**Stored items**

----------------------------------------

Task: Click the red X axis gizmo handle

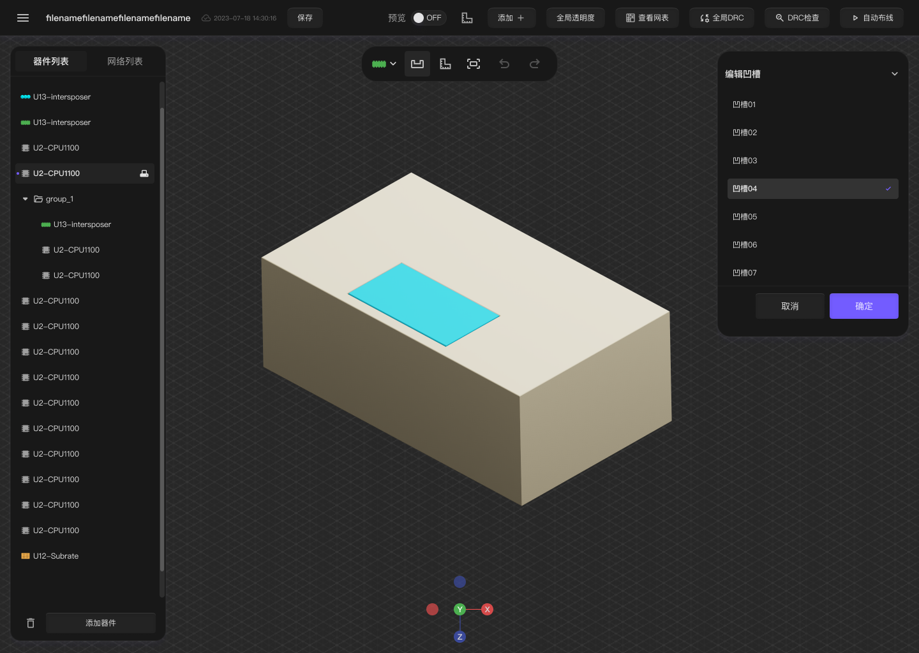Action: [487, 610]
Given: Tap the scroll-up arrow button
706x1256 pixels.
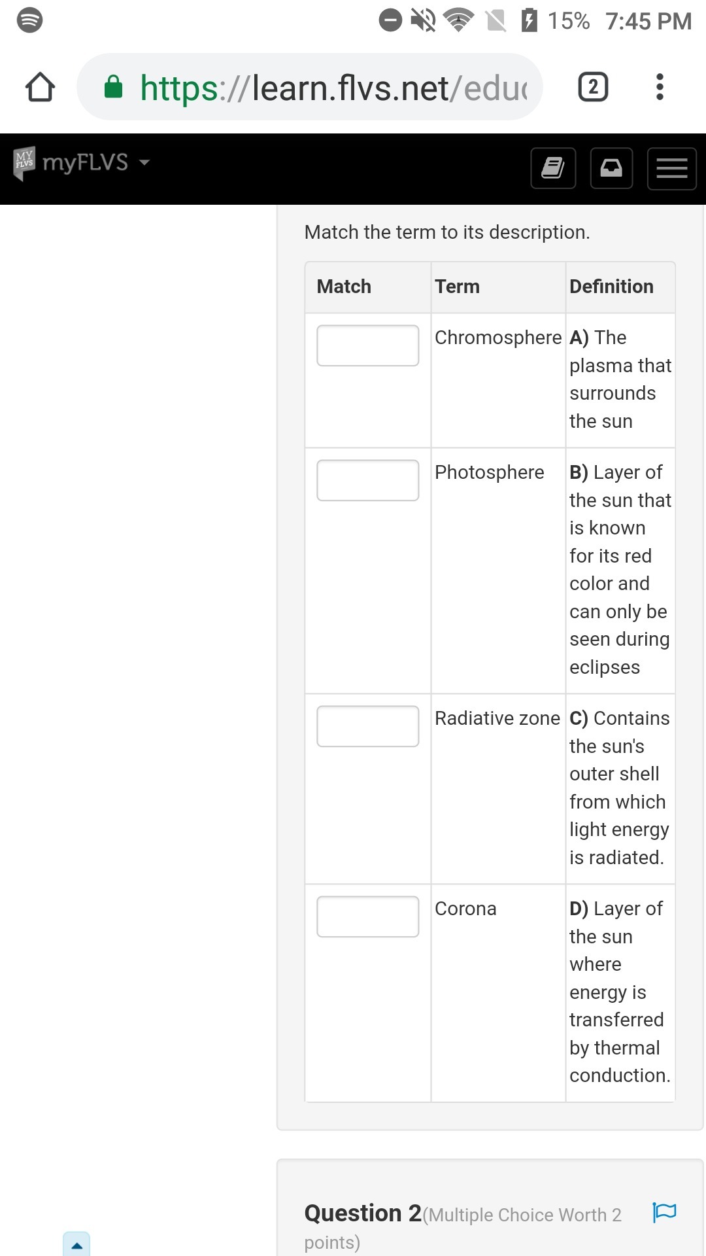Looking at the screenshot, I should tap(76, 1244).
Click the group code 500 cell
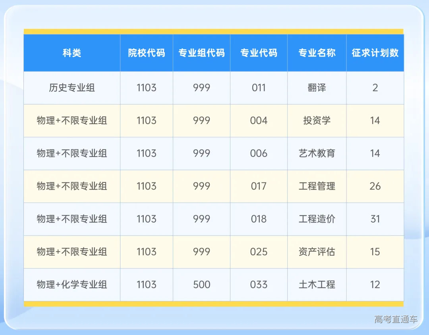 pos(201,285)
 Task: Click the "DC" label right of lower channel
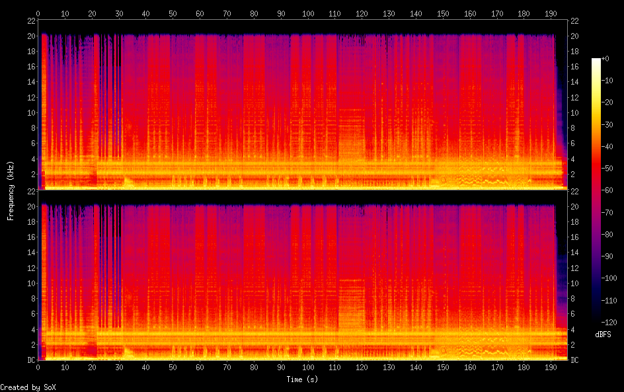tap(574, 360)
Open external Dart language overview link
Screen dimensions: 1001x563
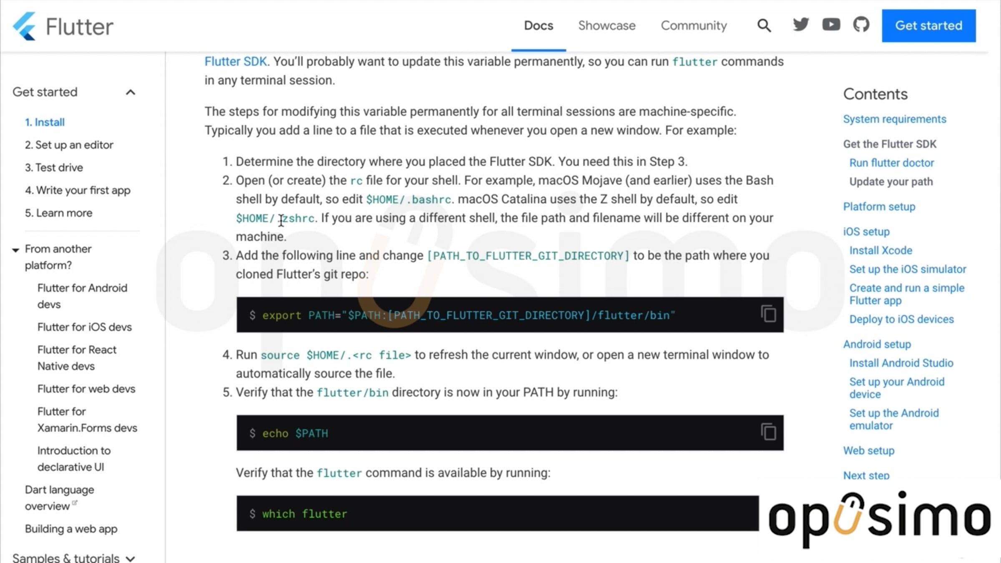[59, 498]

----------------------------------------

**Exercise prompt**
The data above is to be printed exactly, all of it, except for the pictures.

**Exercise result**
Task: Click the red X axis gizmo handle

Action: [487, 610]
Given: Tap the scroll-up arrow button
706x1256 pixels.
Looking at the screenshot, I should tap(76, 1244).
Click the group code 500 cell
 pos(201,285)
 Task: Click the "DC" label right of lower channel
tap(574, 360)
Open external Dart language overview link
Screen dimensions: 1001x563
[59, 498]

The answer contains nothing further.